How to complete this task: Indicate, with the number alone, how many lines in the listing below hold the string "computer".

[[ Task data open ]]

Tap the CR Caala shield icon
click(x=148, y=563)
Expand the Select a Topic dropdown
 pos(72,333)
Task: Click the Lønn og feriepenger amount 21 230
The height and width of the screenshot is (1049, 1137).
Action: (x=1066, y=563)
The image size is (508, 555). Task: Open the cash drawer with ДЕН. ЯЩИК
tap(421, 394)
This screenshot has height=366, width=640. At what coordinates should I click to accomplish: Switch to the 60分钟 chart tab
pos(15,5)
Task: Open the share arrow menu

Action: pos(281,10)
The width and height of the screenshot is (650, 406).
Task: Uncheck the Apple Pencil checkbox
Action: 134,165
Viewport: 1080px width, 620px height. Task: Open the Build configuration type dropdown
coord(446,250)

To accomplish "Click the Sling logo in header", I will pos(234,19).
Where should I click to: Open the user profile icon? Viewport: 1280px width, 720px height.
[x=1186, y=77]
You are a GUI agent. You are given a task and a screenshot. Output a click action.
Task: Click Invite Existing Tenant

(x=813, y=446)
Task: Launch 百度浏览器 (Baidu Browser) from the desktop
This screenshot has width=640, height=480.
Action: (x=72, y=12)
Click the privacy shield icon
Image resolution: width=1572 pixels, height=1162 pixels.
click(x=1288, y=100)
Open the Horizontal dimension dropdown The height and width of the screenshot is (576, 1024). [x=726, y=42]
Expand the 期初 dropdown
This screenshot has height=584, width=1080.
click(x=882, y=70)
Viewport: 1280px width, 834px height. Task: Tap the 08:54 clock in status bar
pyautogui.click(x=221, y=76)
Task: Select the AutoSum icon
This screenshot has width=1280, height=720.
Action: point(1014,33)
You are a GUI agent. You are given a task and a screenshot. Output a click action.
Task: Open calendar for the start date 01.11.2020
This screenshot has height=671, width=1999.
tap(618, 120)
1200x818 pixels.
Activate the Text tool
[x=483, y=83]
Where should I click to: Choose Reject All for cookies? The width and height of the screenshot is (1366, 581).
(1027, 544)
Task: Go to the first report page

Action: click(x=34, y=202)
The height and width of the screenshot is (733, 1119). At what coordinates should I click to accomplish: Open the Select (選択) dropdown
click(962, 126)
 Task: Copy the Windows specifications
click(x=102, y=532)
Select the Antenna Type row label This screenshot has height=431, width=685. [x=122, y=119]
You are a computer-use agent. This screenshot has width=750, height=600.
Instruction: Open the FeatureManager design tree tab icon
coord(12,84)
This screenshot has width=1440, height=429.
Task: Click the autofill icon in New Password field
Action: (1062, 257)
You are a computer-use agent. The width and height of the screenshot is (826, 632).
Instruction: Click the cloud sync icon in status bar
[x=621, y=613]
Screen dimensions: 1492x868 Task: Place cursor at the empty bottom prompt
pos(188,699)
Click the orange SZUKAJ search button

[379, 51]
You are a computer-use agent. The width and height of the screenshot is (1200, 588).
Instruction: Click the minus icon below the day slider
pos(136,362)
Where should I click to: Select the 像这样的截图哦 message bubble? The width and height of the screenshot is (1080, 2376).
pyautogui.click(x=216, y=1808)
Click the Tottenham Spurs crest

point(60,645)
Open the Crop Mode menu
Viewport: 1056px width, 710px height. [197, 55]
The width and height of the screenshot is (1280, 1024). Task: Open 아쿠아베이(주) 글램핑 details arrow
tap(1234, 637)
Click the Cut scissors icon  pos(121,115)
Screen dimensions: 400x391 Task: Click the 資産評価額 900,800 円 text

[[ Task data closed ]]

Solution to this task: 3